Not all community banks will be able to make such investments, but many compete already on frequent personal service to clients whom they know and see in their communities all the time. "The sub-top 50 are trying to improve customer relationship management (CRM) systems to try to ensure that they meet with clients regularly and track that and coach to that," says Schmitt. "They're more focused on in-person service, that's their thing." In addition services offered by third-party marketers are increasingly sophisticated, often giving small banks big-bank capabilities.
Banks still have work to do to get cross-sell between brokerage and other parts of the bank. Aite's Pirker sees this happening increasingly between brokerage, and trust and estate departments. Rather than outsourcing the overlay management, more banks are using their own trust departments. "Many firms have a scalable investment process on the trust side," he says. "BB&T, SunTrust and Union Bank all have trust units and what we see is that being further ahead on the trust side, managed accounts and fee-based assets are increasingly opened up to the brokerage side. You'll see a lot more of that in 2011."
Another opportunity as yet down the road lies in specialized cash management services for people withdrawing funds in retirement.
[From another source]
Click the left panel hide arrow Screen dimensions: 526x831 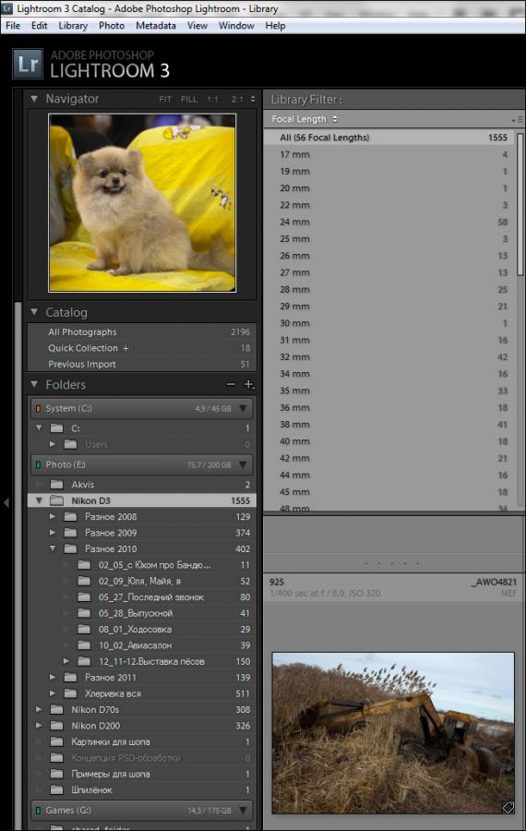(6, 502)
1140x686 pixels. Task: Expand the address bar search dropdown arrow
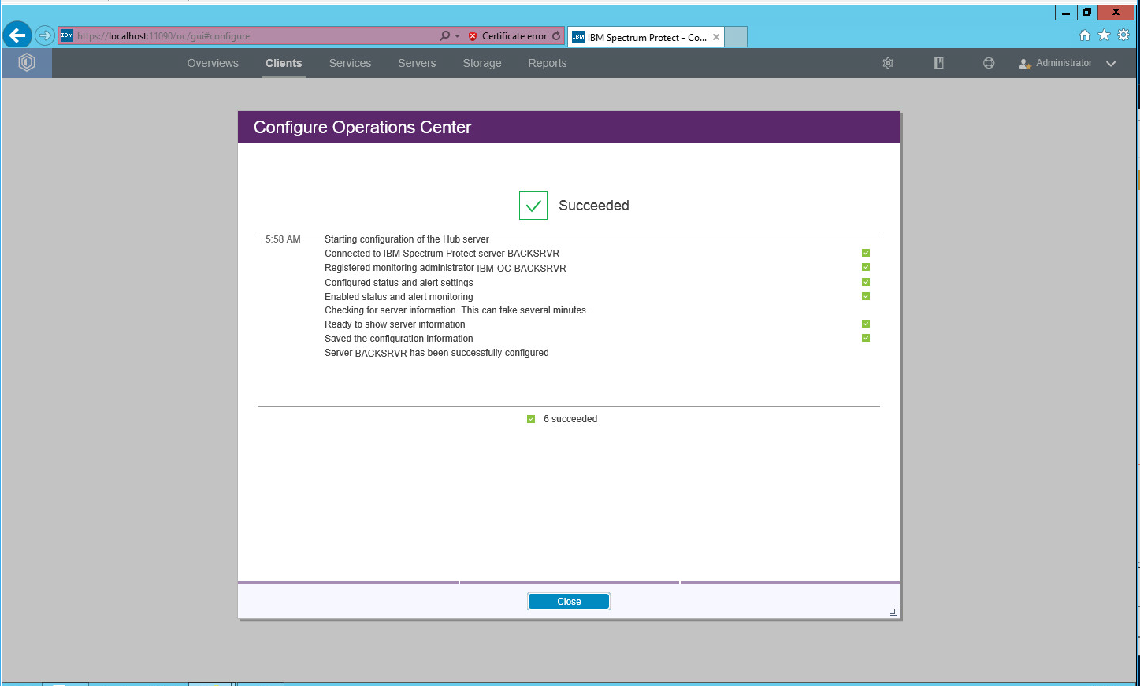click(x=457, y=36)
Over the next 10 years, $4.5 trillion will switch from investments to cash accounts for baby boomers to live on in retirement, says Novantas' Cutler. "Banks, which currently own the payments space, have a chance to capitalize on that by making money on that cash while they're holding it." For example, he says, retirees like to travel and could use some kind of service that would automatically pay their bills and pull out money for them to spend intelligently while abroad. The scenarios are numerous: Banks could show retirees who want to travel how three different travel budgets would affect their bills each month. "The brokerage firms are saying that losing this money is a huge risk and they're trying to keep it by coming up with these creative products," says Cutler.
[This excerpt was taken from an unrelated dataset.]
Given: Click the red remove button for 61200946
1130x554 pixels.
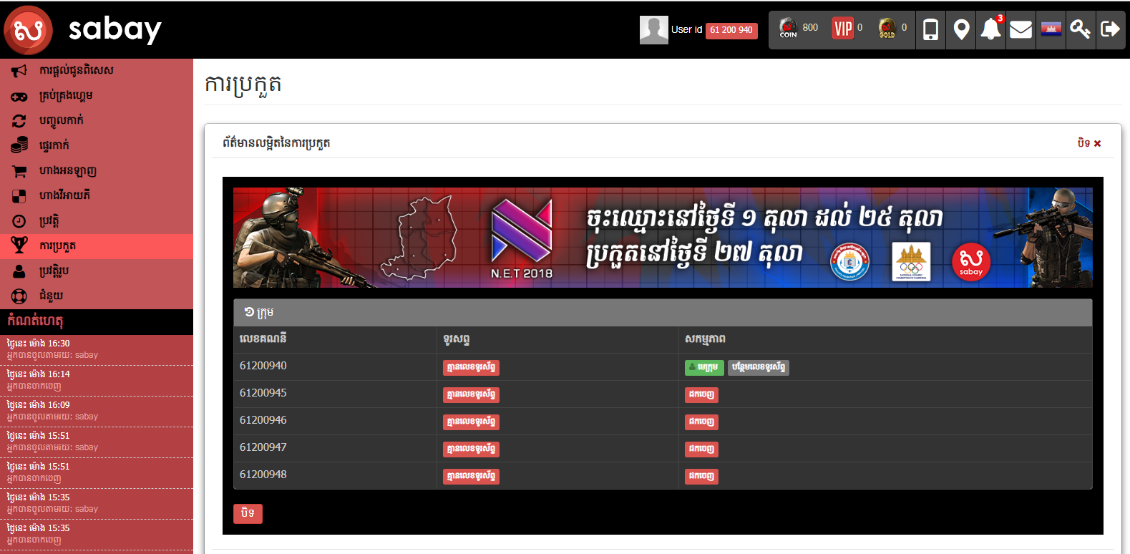Looking at the screenshot, I should [x=701, y=422].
Everyone seems to agree that the main challenge for 2011 is regulation. No one knows how anything will play out yet. From Dodd-Frank mandates to a fiduciary standard, people are poised to act but not sure what will happen. "The whole regulatory side is a big unknown," says consultant Paul Werlin, president of Human Capital Resources in St. Petersburg, Fla. "Banks are trying to anticipate where the regulators will come down on 12b-1 fees, upfront money and a fiduciary standard."
And of course there's the ongoing mega-challenge for bank programs: Letting people know they have worthy investment capabilities. "The challenge that we have and most banks have is building awareness about investments and retirement capabilities," says Mortensen.
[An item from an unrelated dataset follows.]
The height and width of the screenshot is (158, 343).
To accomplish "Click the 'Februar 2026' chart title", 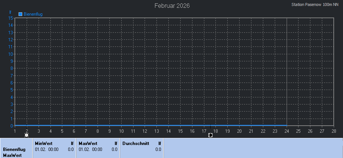I will 172,6.
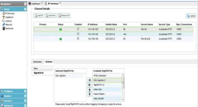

Everyone knows that Merrill Lynch is a brokerage, but what about Wells? And some bank customers might find Merrill Lynch too intimidating. "It's a pure branding issue," says Cutler. "The banks are still not seen as having the products and investment specialists to handle this." He says only 45% of the top 50 banks are promoting their investment services. This should be among the top initiatives for bank brokerages as life returns to normal in 2011.